**Stored items from a collection:**
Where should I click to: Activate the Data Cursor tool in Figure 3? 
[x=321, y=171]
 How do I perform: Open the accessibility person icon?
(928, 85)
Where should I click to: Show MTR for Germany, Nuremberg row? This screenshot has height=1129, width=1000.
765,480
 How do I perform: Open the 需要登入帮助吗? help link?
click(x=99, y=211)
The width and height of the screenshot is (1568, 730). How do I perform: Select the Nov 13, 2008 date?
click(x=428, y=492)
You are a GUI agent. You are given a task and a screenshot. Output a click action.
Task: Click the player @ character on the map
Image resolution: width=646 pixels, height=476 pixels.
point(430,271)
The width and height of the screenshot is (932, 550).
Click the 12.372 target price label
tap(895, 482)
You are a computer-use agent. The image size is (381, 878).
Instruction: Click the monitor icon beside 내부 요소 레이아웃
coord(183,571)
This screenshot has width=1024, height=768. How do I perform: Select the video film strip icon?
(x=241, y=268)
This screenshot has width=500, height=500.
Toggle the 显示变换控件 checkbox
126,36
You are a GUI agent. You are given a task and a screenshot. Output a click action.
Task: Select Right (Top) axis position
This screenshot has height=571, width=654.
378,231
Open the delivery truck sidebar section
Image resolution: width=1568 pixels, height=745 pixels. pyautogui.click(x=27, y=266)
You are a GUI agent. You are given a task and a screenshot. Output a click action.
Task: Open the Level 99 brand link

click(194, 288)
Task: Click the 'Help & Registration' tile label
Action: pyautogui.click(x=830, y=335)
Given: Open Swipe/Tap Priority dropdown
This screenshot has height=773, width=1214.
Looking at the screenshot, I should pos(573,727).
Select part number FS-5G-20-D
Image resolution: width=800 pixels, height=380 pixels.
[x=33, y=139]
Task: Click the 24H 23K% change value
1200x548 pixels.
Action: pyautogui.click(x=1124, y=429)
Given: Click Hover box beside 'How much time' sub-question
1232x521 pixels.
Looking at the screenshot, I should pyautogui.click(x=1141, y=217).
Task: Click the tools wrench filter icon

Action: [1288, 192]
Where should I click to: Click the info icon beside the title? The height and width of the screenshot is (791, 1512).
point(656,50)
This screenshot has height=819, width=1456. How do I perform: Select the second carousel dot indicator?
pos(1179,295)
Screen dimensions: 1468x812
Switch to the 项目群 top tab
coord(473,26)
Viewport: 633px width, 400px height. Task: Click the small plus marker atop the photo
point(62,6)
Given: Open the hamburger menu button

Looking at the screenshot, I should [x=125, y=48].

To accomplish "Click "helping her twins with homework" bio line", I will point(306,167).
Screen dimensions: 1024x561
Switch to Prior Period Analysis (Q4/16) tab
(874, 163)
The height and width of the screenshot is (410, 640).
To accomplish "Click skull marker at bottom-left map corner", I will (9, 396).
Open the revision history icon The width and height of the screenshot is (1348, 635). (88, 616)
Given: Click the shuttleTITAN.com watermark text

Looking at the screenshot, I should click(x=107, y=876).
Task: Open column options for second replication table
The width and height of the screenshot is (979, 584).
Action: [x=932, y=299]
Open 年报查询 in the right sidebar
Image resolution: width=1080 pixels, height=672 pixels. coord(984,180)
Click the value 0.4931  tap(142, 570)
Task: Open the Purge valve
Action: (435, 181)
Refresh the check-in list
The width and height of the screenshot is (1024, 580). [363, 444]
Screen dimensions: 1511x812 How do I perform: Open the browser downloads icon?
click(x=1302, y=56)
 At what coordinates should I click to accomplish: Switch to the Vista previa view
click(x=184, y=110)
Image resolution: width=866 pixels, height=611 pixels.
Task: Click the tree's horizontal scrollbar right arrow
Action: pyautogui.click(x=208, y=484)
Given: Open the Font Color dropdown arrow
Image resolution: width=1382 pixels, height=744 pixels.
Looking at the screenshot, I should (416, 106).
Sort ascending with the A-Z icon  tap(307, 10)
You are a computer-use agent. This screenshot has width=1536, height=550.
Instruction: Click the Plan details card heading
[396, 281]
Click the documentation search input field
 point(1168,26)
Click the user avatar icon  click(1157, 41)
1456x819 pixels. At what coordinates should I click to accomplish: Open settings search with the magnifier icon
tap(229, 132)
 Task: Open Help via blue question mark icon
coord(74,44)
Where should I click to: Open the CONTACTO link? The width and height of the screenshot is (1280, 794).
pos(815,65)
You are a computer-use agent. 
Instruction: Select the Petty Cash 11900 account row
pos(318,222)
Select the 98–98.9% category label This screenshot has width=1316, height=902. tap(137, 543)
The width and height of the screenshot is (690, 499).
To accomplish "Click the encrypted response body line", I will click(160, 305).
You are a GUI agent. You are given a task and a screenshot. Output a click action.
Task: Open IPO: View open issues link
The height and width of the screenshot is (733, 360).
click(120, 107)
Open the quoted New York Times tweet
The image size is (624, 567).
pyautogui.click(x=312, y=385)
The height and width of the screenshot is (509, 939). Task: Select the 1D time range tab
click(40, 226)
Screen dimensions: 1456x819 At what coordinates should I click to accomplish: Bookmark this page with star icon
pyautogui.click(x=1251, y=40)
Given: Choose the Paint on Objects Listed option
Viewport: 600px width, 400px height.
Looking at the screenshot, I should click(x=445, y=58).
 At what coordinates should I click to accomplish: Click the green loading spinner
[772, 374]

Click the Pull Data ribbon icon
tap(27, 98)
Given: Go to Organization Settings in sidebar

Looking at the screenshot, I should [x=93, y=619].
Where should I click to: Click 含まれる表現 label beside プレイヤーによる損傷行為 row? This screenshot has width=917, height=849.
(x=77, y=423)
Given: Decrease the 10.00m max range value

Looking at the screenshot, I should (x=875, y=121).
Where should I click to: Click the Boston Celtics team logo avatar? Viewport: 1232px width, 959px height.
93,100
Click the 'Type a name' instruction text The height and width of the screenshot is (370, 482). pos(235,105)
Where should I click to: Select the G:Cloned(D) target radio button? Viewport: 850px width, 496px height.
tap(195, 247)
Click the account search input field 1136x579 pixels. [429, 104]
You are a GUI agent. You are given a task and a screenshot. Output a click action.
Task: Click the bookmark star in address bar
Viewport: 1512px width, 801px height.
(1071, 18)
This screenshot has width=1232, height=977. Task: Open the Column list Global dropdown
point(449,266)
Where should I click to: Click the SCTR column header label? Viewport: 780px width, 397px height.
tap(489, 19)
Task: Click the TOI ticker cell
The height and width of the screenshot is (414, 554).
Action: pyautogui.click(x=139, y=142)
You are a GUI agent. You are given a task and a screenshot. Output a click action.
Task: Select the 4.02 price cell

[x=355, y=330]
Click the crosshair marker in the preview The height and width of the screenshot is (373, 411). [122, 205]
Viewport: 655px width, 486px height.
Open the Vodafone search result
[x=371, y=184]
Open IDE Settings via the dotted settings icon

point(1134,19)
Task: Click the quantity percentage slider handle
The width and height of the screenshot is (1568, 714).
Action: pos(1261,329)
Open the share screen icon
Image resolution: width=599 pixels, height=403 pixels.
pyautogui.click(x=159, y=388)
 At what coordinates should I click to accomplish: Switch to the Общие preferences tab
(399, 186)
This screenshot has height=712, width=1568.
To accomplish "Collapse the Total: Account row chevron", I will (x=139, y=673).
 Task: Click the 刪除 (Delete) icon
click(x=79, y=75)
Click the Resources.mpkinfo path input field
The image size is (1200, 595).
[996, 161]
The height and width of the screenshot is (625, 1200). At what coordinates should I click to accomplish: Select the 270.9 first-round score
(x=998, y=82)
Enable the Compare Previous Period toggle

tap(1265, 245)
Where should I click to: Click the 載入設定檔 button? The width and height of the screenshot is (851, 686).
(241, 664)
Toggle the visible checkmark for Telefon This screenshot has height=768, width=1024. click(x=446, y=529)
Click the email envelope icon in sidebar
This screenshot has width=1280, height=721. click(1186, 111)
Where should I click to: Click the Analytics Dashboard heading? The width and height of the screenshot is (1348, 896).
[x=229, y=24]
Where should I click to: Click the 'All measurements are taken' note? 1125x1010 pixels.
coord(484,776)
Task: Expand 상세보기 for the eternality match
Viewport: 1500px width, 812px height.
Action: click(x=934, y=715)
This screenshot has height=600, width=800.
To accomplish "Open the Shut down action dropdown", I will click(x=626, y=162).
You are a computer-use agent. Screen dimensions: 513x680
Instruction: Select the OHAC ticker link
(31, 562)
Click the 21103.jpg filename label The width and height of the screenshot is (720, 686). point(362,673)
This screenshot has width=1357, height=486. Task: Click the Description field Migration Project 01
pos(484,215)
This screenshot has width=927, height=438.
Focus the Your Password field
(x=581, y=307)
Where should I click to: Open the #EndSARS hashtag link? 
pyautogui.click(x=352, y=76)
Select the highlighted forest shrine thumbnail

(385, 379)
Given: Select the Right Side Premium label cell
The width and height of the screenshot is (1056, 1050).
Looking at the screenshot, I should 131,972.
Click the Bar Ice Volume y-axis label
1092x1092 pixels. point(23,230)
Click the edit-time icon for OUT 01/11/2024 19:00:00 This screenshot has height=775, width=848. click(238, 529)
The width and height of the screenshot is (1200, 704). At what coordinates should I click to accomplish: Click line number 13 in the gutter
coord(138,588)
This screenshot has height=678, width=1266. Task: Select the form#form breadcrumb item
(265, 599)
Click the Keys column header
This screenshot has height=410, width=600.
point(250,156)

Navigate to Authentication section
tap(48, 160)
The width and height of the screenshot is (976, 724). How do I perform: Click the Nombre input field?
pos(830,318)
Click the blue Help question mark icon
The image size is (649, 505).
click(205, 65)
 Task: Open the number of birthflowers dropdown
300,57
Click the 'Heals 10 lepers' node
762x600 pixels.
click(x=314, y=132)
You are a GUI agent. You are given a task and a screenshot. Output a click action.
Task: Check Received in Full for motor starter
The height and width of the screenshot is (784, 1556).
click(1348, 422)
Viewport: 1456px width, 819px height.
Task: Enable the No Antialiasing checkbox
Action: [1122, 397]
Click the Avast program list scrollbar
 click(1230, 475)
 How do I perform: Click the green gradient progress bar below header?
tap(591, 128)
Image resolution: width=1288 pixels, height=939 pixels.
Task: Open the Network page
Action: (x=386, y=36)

**WRITTEN REQUEST:**
Recast the part of the records that opens with the line containing "Given: Decrease the 10.00m max range value" and closes with the line containing "Action: pyautogui.click(x=139, y=142)" as a JSON list of strings, one string per line, skipping blank lines.

**WRITTEN REPLY:**
[
  "Given: Decrease the 10.00m max range value",
  "Looking at the screenshot, I should (x=875, y=121).",
  "Where should I click to: Click the Boston Celtics team logo avatar? Viewport: 1232px width, 959px height.",
  "93,100",
  "Click the 'Type a name' instruction text The height and width of the screenshot is (370, 482). pos(235,105)",
  "Where should I click to: Select the G:Cloned(D) target radio button? Viewport: 850px width, 496px height.",
  "tap(195, 247)",
  "Click the account search input field 1136x579 pixels. [429, 104]",
  "You are a GUI agent. You are given a task and a screenshot. Output a click action.",
  "Task: Click the bookmark star in address bar",
  "Viewport: 1512px width, 801px height.",
  "(1071, 18)",
  "This screenshot has width=1232, height=977. Task: Open the Column list Global dropdown",
  "point(449,266)",
  "Where should I click to: Click the SCTR column header label? Viewport: 780px width, 397px height.",
  "tap(489, 19)",
  "Task: Click the TOI ticker cell",
  "The height and width of the screenshot is (414, 554).",
  "Action: pyautogui.click(x=139, y=142)"
]